**Information given**
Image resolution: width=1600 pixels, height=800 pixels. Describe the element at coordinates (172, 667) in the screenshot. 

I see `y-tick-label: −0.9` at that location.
* * *
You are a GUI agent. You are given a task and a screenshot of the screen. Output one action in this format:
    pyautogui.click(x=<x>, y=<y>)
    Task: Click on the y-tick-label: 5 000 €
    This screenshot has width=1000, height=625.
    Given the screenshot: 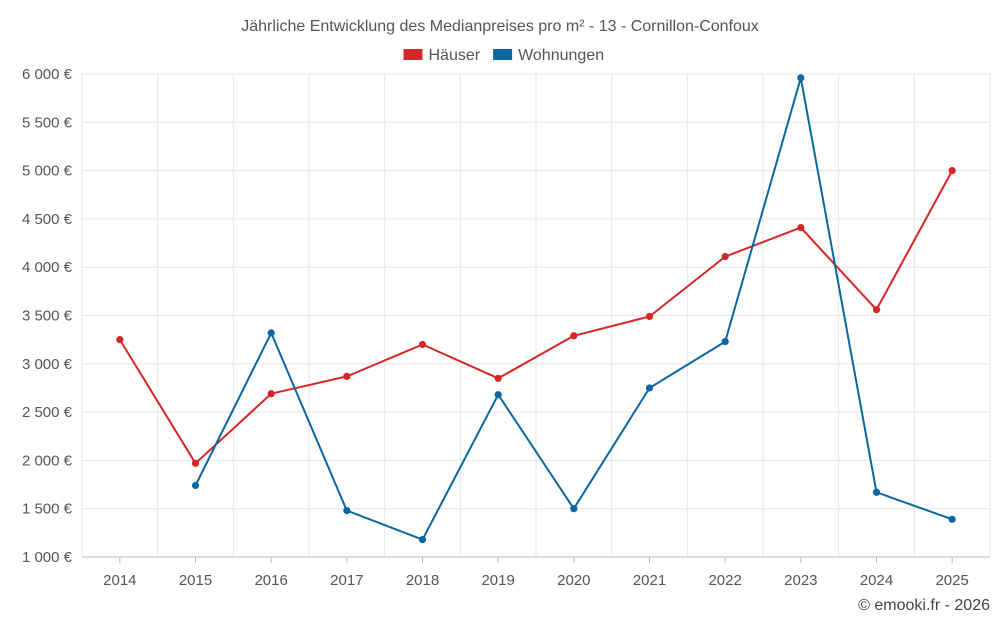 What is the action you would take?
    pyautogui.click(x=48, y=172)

**Work to be completed**
Reproduce the stretch from the line containing "Image resolution: width=1600" through the line containing "at that location.", swapping "coordinates" for "position" and leaving everything else the same.

**Answer space**
Image resolution: width=1600 pixels, height=800 pixels. Describe the element at position (172, 667) in the screenshot. 

I see `y-tick-label: −0.9` at that location.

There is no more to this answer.